## Exercise prompt
Please reproduce each line of the data below exactly as shown.

----

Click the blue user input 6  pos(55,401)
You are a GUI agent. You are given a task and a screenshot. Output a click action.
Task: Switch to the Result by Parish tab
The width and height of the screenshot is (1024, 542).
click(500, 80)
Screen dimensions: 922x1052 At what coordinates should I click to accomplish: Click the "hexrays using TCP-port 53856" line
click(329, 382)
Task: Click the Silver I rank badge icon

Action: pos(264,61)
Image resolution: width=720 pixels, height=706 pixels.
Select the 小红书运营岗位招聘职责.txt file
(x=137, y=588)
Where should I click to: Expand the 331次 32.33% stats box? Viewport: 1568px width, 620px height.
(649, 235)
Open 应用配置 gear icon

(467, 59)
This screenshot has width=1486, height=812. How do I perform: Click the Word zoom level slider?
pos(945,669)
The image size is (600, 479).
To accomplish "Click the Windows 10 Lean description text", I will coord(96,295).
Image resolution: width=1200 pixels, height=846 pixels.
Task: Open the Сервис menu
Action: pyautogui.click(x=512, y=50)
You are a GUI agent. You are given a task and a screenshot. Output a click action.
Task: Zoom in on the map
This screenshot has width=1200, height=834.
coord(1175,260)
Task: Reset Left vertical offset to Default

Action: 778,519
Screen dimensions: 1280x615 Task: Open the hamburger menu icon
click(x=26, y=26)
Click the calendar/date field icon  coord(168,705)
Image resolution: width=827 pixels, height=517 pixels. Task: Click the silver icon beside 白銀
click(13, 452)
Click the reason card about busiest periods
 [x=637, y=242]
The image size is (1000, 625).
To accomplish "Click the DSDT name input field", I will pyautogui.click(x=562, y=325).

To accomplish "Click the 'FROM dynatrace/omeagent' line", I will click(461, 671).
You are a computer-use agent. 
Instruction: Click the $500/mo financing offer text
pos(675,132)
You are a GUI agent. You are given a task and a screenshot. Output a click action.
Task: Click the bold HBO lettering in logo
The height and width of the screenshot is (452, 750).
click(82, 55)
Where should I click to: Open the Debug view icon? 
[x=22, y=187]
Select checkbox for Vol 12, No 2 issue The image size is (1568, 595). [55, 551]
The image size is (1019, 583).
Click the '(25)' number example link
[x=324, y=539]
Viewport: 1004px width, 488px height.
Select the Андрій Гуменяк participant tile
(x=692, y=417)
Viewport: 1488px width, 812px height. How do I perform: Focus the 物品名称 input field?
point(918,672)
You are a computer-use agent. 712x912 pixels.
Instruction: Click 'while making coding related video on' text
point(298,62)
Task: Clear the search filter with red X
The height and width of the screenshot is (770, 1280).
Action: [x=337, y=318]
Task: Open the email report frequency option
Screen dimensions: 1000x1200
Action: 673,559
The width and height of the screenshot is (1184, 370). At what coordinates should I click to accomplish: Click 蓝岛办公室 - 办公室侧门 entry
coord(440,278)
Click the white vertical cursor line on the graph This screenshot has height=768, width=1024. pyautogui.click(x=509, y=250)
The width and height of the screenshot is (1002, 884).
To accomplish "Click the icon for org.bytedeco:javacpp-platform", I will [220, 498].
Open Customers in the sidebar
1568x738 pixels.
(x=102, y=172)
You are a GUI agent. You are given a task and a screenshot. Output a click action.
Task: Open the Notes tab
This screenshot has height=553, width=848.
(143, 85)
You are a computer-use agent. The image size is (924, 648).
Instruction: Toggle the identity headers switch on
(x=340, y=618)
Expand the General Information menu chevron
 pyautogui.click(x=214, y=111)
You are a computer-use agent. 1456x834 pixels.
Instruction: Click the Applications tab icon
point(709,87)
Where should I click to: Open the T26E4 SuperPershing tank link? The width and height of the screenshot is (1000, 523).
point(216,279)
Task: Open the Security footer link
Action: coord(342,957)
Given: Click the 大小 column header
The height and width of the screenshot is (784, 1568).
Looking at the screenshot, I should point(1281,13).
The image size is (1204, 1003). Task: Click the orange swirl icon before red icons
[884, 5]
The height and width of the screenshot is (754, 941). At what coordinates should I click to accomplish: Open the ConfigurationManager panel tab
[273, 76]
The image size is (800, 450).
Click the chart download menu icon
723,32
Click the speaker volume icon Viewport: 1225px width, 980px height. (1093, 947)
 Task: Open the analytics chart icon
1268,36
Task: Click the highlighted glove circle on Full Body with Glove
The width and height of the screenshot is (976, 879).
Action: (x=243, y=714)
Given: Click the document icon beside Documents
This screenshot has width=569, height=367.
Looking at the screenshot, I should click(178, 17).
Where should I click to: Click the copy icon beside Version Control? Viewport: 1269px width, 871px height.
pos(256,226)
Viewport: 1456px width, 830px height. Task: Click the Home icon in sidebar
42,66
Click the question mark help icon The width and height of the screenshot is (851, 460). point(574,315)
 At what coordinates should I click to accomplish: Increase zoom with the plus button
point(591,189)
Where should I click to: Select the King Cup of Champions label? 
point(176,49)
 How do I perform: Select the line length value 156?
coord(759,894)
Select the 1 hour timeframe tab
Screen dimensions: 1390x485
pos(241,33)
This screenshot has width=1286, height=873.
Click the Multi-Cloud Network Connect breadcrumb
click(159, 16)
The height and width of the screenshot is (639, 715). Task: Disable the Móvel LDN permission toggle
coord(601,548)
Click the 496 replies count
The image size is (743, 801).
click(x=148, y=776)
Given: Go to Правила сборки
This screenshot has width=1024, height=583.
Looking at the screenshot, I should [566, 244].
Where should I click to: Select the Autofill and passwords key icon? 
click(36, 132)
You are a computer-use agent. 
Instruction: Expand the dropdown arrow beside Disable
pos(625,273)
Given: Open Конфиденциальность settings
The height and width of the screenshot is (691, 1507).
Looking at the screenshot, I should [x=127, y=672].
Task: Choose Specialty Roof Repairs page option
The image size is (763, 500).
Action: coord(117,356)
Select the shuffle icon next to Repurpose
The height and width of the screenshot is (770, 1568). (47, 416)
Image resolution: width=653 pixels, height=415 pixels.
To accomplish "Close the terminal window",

----

## Output of the task
Click the blue user input 6  pos(55,401)
You are a GUI agent. You are given a task and a screenshot. Output a click action.
Task: Switch to the Result by Parish tab
The width and height of the screenshot is (1024, 542).
click(500, 80)
Screen dimensions: 922x1052 At what coordinates should I click to accomplish: Click the "hexrays using TCP-port 53856" line
click(329, 382)
Task: Click the Silver I rank badge icon

Action: pos(264,61)
Image resolution: width=720 pixels, height=706 pixels.
Select the 小红书运营岗位招聘职责.txt file
(x=137, y=588)
Where should I click to: Expand the 331次 32.33% stats box? Viewport: 1568px width, 620px height.
(649, 235)
Open 应用配置 gear icon

(467, 59)
This screenshot has width=1486, height=812. How do I perform: Click the Word zoom level slider?
pos(945,669)
The image size is (600, 479).
To accomplish "Click the Windows 10 Lean description text", I will coord(96,295).
Image resolution: width=1200 pixels, height=846 pixels.
Task: Open the Сервис menu
Action: pyautogui.click(x=512, y=50)
You are a GUI agent. You are given a task and a screenshot. Output a click action.
Task: Zoom in on the map
This screenshot has width=1200, height=834.
coord(1175,260)
Task: Reset Left vertical offset to Default

Action: 778,519
Screen dimensions: 1280x615 Task: Open the hamburger menu icon
click(x=26, y=26)
Click the calendar/date field icon  coord(168,705)
Image resolution: width=827 pixels, height=517 pixels. Task: Click the silver icon beside 白銀
click(13, 452)
Click the reason card about busiest periods
 [x=637, y=242]
The image size is (1000, 625).
To accomplish "Click the DSDT name input field", I will pyautogui.click(x=562, y=325).

To accomplish "Click the 'FROM dynatrace/omeagent' line", I will click(461, 671).
You are a computer-use agent. 
Instruction: Click the $500/mo financing offer text
pos(675,132)
You are a GUI agent. You are given a task and a screenshot. Output a click action.
Task: Click the bold HBO lettering in logo
The height and width of the screenshot is (452, 750).
click(82, 55)
Where should I click to: Open the Debug view icon? 
[x=22, y=187]
Select checkbox for Vol 12, No 2 issue The image size is (1568, 595). [55, 551]
The image size is (1019, 583).
Click the '(25)' number example link
[x=324, y=539]
Viewport: 1004px width, 488px height.
Select the Андрій Гуменяк participant tile
(x=692, y=417)
Viewport: 1488px width, 812px height. How do I perform: Focus the 物品名称 input field?
point(918,672)
You are a computer-use agent. 712x912 pixels.
Instruction: Click 'while making coding related video on' text
point(298,62)
Task: Clear the search filter with red X
The height and width of the screenshot is (770, 1280).
Action: [x=337, y=318]
Task: Open the email report frequency option
Screen dimensions: 1000x1200
Action: 673,559
The width and height of the screenshot is (1184, 370). At what coordinates should I click to accomplish: Click 蓝岛办公室 - 办公室侧门 entry
coord(440,278)
Click the white vertical cursor line on the graph This screenshot has height=768, width=1024. pyautogui.click(x=509, y=250)
The width and height of the screenshot is (1002, 884).
To accomplish "Click the icon for org.bytedeco:javacpp-platform", I will [220, 498].
Open Customers in the sidebar
1568x738 pixels.
(x=102, y=172)
You are a GUI agent. You are given a task and a screenshot. Output a click action.
Task: Open the Notes tab
This screenshot has height=553, width=848.
(143, 85)
You are a computer-use agent. The image size is (924, 648).
Instruction: Toggle the identity headers switch on
(x=340, y=618)
Expand the General Information menu chevron
 pyautogui.click(x=214, y=111)
You are a computer-use agent. 1456x834 pixels.
Instruction: Click the Applications tab icon
point(709,87)
Where should I click to: Open the T26E4 SuperPershing tank link? The width and height of the screenshot is (1000, 523).
point(216,279)
Task: Open the Security footer link
Action: coord(342,957)
Given: Click the 大小 column header
The height and width of the screenshot is (784, 1568).
Looking at the screenshot, I should point(1281,13).
The image size is (1204, 1003). Task: Click the orange swirl icon before red icons
[884, 5]
The height and width of the screenshot is (754, 941). At what coordinates should I click to accomplish: Open the ConfigurationManager panel tab
[273, 76]
The image size is (800, 450).
Click the chart download menu icon
723,32
Click the speaker volume icon Viewport: 1225px width, 980px height. (1093, 947)
 Task: Open the analytics chart icon
1268,36
Task: Click the highlighted glove circle on Full Body with Glove
The width and height of the screenshot is (976, 879).
Action: (x=243, y=714)
Given: Click the document icon beside Documents
This screenshot has width=569, height=367.
Looking at the screenshot, I should click(178, 17).
Where should I click to: Click the copy icon beside Version Control? Viewport: 1269px width, 871px height.
pos(256,226)
Viewport: 1456px width, 830px height. Task: Click the Home icon in sidebar
42,66
Click the question mark help icon The width and height of the screenshot is (851, 460). point(574,315)
 At what coordinates should I click to accomplish: Increase zoom with the plus button
point(591,189)
Where should I click to: Select the King Cup of Champions label? 
point(176,49)
 How do I perform: Select the line length value 156?
coord(759,894)
Select the 1 hour timeframe tab
Screen dimensions: 1390x485
pos(241,33)
This screenshot has width=1286, height=873.
Click the Multi-Cloud Network Connect breadcrumb
click(159, 16)
The height and width of the screenshot is (639, 715). Task: Disable the Móvel LDN permission toggle
coord(601,548)
Click the 496 replies count
The image size is (743, 801).
click(x=148, y=776)
Given: Go to Правила сборки
This screenshot has width=1024, height=583.
Looking at the screenshot, I should [566, 244].
Where should I click to: Select the Autofill and passwords key icon? 
click(36, 132)
You are a computer-use agent. 
Instruction: Expand the dropdown arrow beside Disable
pos(625,273)
Given: Open Конфиденциальность settings
The height and width of the screenshot is (691, 1507).
Looking at the screenshot, I should [x=127, y=672].
Task: Choose Specialty Roof Repairs page option
The image size is (763, 500).
Action: coord(117,356)
Select the shuffle icon next to Repurpose
The height and width of the screenshot is (770, 1568). (47, 416)
Image resolution: width=653 pixels, height=415 pixels.
To accomplish "Close the terminal window",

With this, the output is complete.